About this task
The data shown below should all be retyped exactly.

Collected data
──────────
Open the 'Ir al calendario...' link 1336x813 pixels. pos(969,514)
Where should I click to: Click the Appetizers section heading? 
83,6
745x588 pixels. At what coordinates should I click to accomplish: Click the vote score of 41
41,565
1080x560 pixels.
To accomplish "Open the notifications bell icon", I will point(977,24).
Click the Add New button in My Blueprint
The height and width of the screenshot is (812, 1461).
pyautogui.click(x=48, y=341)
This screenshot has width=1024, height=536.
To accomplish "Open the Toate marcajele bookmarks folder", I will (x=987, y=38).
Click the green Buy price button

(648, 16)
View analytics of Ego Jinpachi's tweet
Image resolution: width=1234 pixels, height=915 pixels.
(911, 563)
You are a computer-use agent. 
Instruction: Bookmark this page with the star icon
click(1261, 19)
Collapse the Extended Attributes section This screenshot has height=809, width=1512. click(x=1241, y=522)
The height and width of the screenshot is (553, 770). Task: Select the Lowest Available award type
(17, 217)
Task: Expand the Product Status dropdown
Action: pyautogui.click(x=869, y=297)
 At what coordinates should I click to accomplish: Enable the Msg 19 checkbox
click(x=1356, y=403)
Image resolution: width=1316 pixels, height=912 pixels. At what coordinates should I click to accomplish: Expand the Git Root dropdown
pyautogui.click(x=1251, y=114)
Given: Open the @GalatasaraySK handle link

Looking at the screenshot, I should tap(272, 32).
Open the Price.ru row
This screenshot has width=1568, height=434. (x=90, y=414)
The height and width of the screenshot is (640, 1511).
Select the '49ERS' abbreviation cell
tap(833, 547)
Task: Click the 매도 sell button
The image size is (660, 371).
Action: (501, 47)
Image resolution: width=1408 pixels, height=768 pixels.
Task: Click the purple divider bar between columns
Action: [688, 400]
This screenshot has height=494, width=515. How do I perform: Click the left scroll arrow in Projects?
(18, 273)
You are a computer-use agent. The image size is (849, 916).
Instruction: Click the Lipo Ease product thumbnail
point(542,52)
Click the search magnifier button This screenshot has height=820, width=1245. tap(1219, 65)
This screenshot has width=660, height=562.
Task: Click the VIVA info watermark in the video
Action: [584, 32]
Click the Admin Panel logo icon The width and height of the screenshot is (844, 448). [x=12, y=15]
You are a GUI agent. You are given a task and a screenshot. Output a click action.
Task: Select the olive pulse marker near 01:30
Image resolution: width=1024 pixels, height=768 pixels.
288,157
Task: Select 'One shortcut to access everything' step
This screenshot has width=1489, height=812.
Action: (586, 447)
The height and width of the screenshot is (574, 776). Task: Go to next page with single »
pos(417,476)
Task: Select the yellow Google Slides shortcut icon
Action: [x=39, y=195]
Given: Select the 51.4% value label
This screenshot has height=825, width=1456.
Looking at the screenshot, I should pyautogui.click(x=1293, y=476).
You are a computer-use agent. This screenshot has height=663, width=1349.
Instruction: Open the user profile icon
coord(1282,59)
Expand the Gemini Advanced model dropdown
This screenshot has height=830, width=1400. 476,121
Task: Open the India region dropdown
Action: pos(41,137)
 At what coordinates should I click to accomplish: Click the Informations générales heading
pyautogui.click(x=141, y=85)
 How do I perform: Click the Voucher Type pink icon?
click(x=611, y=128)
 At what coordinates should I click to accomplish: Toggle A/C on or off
──────────
Your solution
Open the 'Ir al calendario...' link 1336x813 pixels. pos(969,514)
Where should I click to: Click the Appetizers section heading? 
83,6
745x588 pixels. At what coordinates should I click to accomplish: Click the vote score of 41
41,565
1080x560 pixels.
To accomplish "Open the notifications bell icon", I will point(977,24).
Click the Add New button in My Blueprint
The height and width of the screenshot is (812, 1461).
pyautogui.click(x=48, y=341)
This screenshot has width=1024, height=536.
To accomplish "Open the Toate marcajele bookmarks folder", I will (x=987, y=38).
Click the green Buy price button

(648, 16)
View analytics of Ego Jinpachi's tweet
Image resolution: width=1234 pixels, height=915 pixels.
(911, 563)
You are a computer-use agent. 
Instruction: Bookmark this page with the star icon
click(1261, 19)
Collapse the Extended Attributes section This screenshot has height=809, width=1512. click(x=1241, y=522)
The height and width of the screenshot is (553, 770). Task: Select the Lowest Available award type
(17, 217)
Task: Expand the Product Status dropdown
Action: pyautogui.click(x=869, y=297)
 At what coordinates should I click to accomplish: Enable the Msg 19 checkbox
click(x=1356, y=403)
Image resolution: width=1316 pixels, height=912 pixels. At what coordinates should I click to accomplish: Expand the Git Root dropdown
pyautogui.click(x=1251, y=114)
Given: Open the @GalatasaraySK handle link

Looking at the screenshot, I should tap(272, 32).
Open the Price.ru row
This screenshot has width=1568, height=434. (x=90, y=414)
The height and width of the screenshot is (640, 1511).
Select the '49ERS' abbreviation cell
tap(833, 547)
Task: Click the 매도 sell button
The image size is (660, 371).
Action: (501, 47)
Image resolution: width=1408 pixels, height=768 pixels.
Task: Click the purple divider bar between columns
Action: [688, 400]
This screenshot has height=494, width=515. How do I perform: Click the left scroll arrow in Projects?
(18, 273)
You are a computer-use agent. The image size is (849, 916).
Instruction: Click the Lipo Ease product thumbnail
point(542,52)
Click the search magnifier button This screenshot has height=820, width=1245. tap(1219, 65)
This screenshot has width=660, height=562.
Task: Click the VIVA info watermark in the video
Action: [584, 32]
Click the Admin Panel logo icon The width and height of the screenshot is (844, 448). [x=12, y=15]
You are a GUI agent. You are given a task and a screenshot. Output a click action.
Task: Select the olive pulse marker near 01:30
Image resolution: width=1024 pixels, height=768 pixels.
288,157
Task: Select 'One shortcut to access everything' step
This screenshot has width=1489, height=812.
Action: (586, 447)
The height and width of the screenshot is (574, 776). Task: Go to next page with single »
pos(417,476)
Task: Select the yellow Google Slides shortcut icon
Action: [x=39, y=195]
Given: Select the 51.4% value label
This screenshot has height=825, width=1456.
Looking at the screenshot, I should pyautogui.click(x=1293, y=476).
You are a computer-use agent. This screenshot has height=663, width=1349.
Instruction: Open the user profile icon
coord(1282,59)
Expand the Gemini Advanced model dropdown
This screenshot has height=830, width=1400. 476,121
Task: Open the India region dropdown
Action: pos(41,137)
 At what coordinates should I click to accomplish: Click the Informations générales heading
pyautogui.click(x=141, y=85)
 How do I perform: Click the Voucher Type pink icon?
click(x=611, y=128)
 At what coordinates should I click to accomplish: Toggle A/C on or off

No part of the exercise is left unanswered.